Turning on and off API access

All Suites

Team, Growth, Professional, Enterprise, or Enterprise Plus

Support

Team, Professional, or Enterprise

Summary: ◀▼

You can activate API access by accepting terms and enabling API token or password access. API tokens protect agent passwords and require enabling before use. End users can have password access turned on or off for authenticated or anonymous API requests. Turning off token or password access disables those authentication methods, requiring reactivation to use them again. OAuth access is managed separately.

Location: Admin Center > Apps and integrations > APIs > API configuration

Users can access the Zendesk API using these authentication methods:

They can use an auto-generated password called an API token.
They can use an OAuth access token, which is different from an API token.
End users can use API password access to make authenticated or anonymous API requests.

Use the API configuration page to turn on password and API token access to the Zendesk API. For OAuth access, see Using OAuth authentication with your application. For more information about the Zendesk API, see the Zendesk Developer Documentation.

This article includes these sections:

Activating API access
Turning on and off API token access
Turning on and off API password access for end users

Managing access to the Zendesk API
Developer documentation: Security and authentication

Activating API access

If you’re accessing the Zendesk API for the first time, you need to accept the Zendesk Terms of Service and the Application Developer and API Agreement.

To activate API access

In Admin Center, click Apps and integrations in the sidebar, then select APIs > API configuration.
Click the checkbox to accept the terms and agreements.
Click Get started.

Turning on and off API token access

You use API tokens to keep your agent’s passwords safe. When authenticating with tokens, add /token to the end of your email address. API token access is disabled by default. You must enable API token access before users can use API tokens.

To turn on token access to the API

In Admin Center, click Apps and integrations in the sidebar, then select APIs > API configuration.
Select Allow API token access.
Click Save.

After you turn on API token access, you can generate API access tokens. See Generating API tokens.
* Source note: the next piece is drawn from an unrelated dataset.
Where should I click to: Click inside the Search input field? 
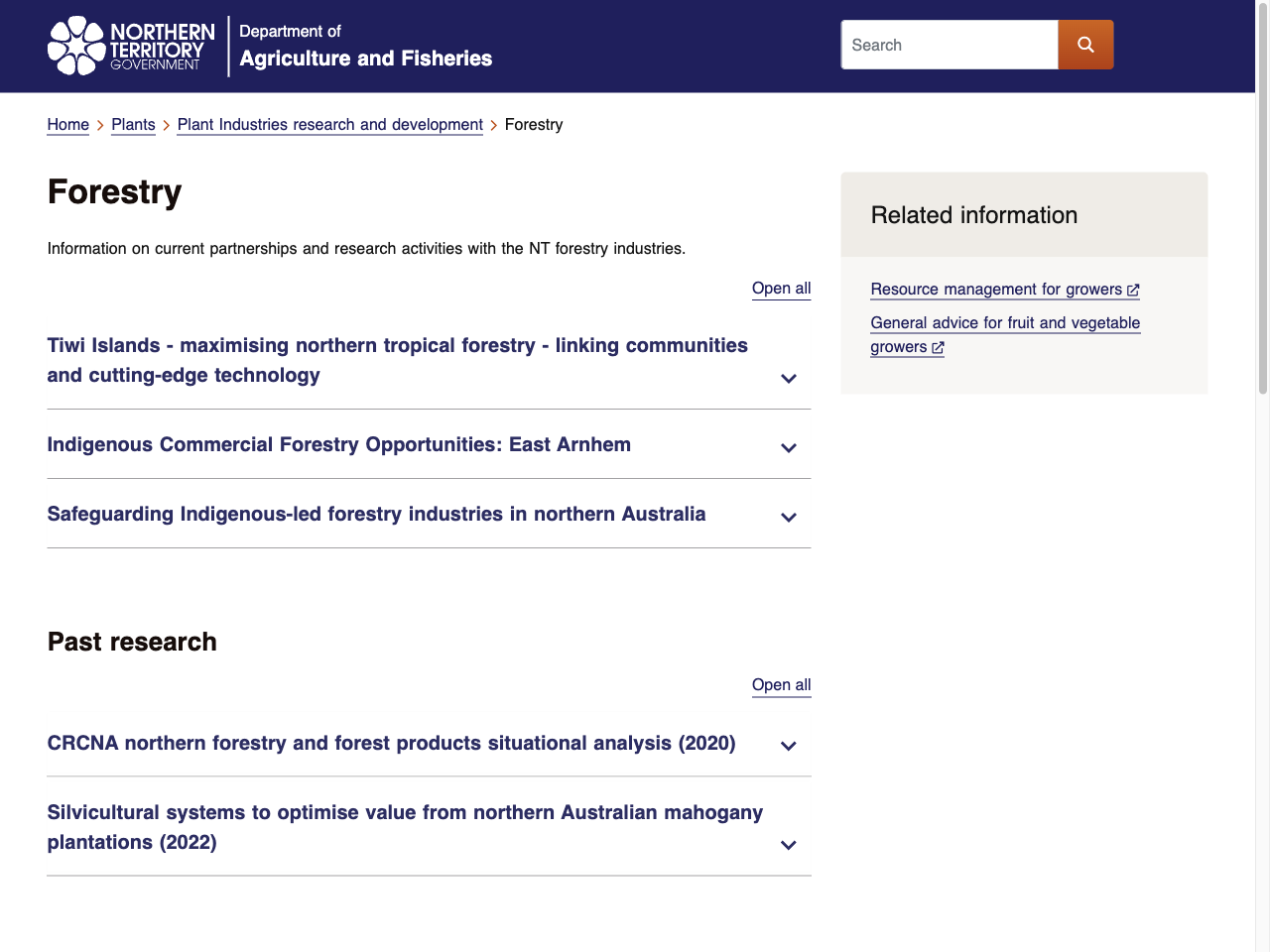[949, 45]
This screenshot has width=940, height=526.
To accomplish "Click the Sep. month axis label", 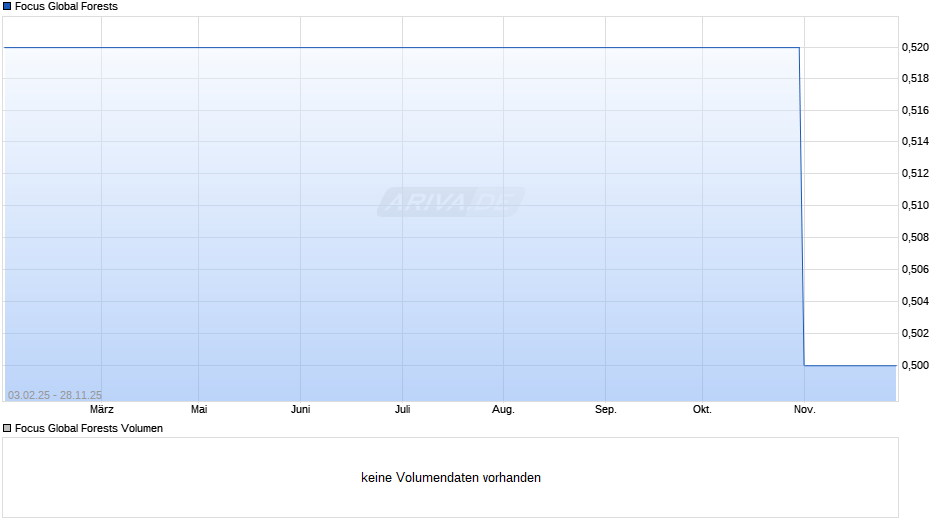I will [x=605, y=410].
To turn off token access to the API

In Admin Center, click Apps and integrations in the sidebar, then select APIs > API configuration.
Deselect Allow API token access.
Click Save.

When you turn off token access, your tokens stop working. You’ll need to turn token access back on to reactivate them.
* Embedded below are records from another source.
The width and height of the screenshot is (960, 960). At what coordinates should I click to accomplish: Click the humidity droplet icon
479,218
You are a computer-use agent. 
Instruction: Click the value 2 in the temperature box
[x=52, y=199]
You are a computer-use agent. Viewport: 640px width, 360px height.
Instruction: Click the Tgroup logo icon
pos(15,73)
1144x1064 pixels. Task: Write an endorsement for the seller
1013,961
Turning on and off API password access for end users

Note: Some older accounts may include a setting for activating API password access for team members (in addition to API token access). API password access for team members has been deprecated and is not supported in new accounts.

By default, API password access for end users is turned off. Therefore, end-user access is considered anonymous.

Turning on two-factor authentication, whether required or optionally enrolled by end users, does not affect the ability to make API requests using email and password.

To turn on API password access for end users

In Admin Center, click Apps and integrations in the sidebar, then select APIs > API configuration.
Select Allow password access for end users.
Click Save.

After turning on API password access, end users can make authenticated or anonymous API requests.

To turn off API password access for end users

In Admin Center, click Apps and integrations in the sidebar, then select APIs > API configuration.
Deselect Allow password access for end users.
Click Save.

After turning off API password access, end-user access is considered anonymous.